**TASK PROMPT:** Collect the lines of the entries where "menu" shows up.

[STORED DATA — start]

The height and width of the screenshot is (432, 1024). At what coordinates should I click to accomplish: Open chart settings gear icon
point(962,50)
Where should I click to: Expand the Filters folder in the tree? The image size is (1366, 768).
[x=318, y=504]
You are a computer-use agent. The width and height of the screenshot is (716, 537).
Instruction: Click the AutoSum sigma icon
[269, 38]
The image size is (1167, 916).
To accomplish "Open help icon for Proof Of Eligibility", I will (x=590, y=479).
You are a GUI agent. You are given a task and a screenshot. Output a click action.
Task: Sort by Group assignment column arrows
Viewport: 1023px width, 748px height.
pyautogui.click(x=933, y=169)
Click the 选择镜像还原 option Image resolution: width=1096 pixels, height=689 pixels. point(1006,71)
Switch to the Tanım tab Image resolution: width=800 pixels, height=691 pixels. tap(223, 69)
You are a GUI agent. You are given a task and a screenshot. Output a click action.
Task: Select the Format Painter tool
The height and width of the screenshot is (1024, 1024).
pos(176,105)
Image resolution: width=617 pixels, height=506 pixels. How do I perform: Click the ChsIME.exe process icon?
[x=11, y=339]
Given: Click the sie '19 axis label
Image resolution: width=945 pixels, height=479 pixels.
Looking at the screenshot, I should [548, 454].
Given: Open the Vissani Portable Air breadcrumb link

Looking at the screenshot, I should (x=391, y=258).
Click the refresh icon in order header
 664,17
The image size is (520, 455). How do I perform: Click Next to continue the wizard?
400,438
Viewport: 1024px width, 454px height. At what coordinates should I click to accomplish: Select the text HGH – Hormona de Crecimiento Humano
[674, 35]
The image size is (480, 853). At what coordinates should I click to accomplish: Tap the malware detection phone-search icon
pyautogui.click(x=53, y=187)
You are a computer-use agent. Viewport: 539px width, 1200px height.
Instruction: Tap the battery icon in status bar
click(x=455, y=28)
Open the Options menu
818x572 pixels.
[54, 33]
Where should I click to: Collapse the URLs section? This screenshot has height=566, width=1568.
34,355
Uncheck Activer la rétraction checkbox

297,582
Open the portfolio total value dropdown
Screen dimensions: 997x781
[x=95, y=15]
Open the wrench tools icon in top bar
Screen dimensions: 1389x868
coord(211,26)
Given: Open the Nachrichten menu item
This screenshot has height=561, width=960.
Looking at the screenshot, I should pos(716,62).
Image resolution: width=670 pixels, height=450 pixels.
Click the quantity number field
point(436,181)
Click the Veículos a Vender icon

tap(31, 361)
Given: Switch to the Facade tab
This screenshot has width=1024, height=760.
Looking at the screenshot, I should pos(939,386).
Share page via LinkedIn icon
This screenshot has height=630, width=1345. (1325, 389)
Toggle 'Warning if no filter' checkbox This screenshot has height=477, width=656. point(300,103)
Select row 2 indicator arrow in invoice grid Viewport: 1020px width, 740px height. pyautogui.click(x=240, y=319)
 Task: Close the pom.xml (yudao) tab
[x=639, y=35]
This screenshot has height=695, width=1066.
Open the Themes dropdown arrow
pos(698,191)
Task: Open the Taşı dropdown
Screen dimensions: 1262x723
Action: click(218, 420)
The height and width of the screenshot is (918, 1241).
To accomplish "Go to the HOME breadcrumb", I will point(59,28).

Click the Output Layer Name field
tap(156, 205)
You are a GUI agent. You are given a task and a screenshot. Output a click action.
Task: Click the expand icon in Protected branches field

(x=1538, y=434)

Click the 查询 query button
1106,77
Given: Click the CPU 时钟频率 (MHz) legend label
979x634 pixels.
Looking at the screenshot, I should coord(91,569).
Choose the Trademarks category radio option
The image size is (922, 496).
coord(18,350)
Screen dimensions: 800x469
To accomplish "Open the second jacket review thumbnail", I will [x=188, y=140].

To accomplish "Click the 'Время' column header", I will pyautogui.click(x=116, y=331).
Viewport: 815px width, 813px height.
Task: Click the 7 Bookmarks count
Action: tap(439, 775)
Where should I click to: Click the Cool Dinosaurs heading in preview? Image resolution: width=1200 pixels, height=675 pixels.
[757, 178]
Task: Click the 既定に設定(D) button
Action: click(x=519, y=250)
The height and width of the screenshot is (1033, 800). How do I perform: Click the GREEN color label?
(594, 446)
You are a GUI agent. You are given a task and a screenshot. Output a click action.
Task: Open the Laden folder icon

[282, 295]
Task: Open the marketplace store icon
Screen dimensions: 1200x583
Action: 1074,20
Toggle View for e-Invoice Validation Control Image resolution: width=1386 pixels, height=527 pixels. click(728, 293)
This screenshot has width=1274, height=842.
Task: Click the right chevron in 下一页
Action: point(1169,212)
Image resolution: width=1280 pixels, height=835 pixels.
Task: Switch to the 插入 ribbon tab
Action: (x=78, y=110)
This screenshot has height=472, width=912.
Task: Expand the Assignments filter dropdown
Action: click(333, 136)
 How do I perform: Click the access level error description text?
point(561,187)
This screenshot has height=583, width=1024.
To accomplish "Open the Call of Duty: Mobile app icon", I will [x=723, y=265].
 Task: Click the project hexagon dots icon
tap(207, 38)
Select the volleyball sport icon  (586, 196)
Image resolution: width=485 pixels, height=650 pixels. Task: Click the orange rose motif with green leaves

[STORED DATA — finish]

**OUTPUT OF THE TASK:**
Open the Options menu
Given: Open the Nachrichten menu item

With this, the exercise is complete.